A Discussion with Andriy Rubtsov, President of Ukrainian Catholic University Student Government, Lviv, Ukraine

With: Andriy Rubtsov Berkley Center Profile

July 6, 2017

Background: As part of the Education and Social Justice Project, in July 2017 undergraduate student Anastasia Sendoun interviewed Andriy Rubtsov, a Ukrainian Catholic University (UCU) student serving as student government president. In this interview, he discusses his experiences at Ukrainian Catholic University and his views on social justice. Rubtsov identifies changing norms related to gender equality as particularly important for achieving social justice.

Can you begin by introducing yourself and explaining what your role at the Ukrainian Catholic University is?

My name is Andriy, and I am 19 years old. I am the president of the student government at UCU, and I am also an intern in the recruitment division of the university. I am in my third year of studying social pedagogy and hope to later study journalism.

Can you tell me a little about your personal experience with the system of higher education in Ukraine?

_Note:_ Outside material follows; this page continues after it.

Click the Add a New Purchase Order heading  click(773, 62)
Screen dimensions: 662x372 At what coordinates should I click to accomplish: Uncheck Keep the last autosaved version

For me, the transition between the secondary school and university was very impactful. When I got to UCU, I realized that my education in high school and the education at UCU were diametrically different things. For example, in school, the old Soviet system was still very much in play, and there you are not treated as an equal, but as inferior. When you get to UCU, you realize how education is supposed to be, how students and professors are supposed to interact.

What is the greatest strength of the Ukrainian education system, and what is the greatest weakness?

The greatest weakness of the Ukrainian system of education is that it is outdated. We are unable to let go of the past, and we still have these old Soviet notions about how a student should be, how a professor should be. I think these ideas should be left behind so that we can move into the future. The greatest strength is its young specialists, especially those who are working to introduce new ideas into existing structures, people who are trying to reform the system.

When I use the term “social justice” what images or ideas come to your mind? What is the cultural understanding of social justice in Ukraine?

Personally, when I hear the phrase “social justice,” this means that everyone is equal both in terms of legal rights and other rights in society. Social justice also means social responsibility. 

In the case of Ukraine, I think we are on the path to social justice, but we are not there yet. The older generation does not want to let go of certain ideals, certain values—if we can call these beliefs “values.” But the younger generation understands better: for example, that it’s okay if a woman earns more than a man, or if she does not want to stay at home. Until we let go of some of these old ways of thinking, we will not be able to make progress.

What are some challenges to social justice in Ukraine today, and are these challenges interconnected?

Some challenges I see to social justice include the rights of women, in terms of how women are treated day-to-day. Their rights are often not respected. Another challenge is achieving equality between different cultural institutions. Broadly, achieving equality is the biggest social justice challenge in Ukraine. Oftentimes, people do not want to have conversations around these topics. Young people are the ones trying to encourage dialogue between different people and to show that the differences between people are not as insurmountable as people think. This is a difficult task because if someone spends their entire life thinking one thing, it is very difficult to reverse this thinking. Must of this thinking comes from fear and uncertainty. 

How do you envision the future of Ukraine, and what do you think the role of the Ukrainian Catholic University will be in that future?

I think UCU will serve to orient other universities—I want other universities to strive to be more like UCU and to adopt UCU’s model. In terms of the role of UCU in the future of Ukraine, I hope that people understand that they are able to bring about change. With the conflict in the east now, I am not sure if this will happen. But I think in five or 10 years, things will be better in the country. People often say things like “It was better in the past.” Things may have been better in Ukraine’s past, but things should be even better in its future. Every year, there are more graduates of UCU. These people are already starting to positively change the places where they work. I have hope that things will be better in the future.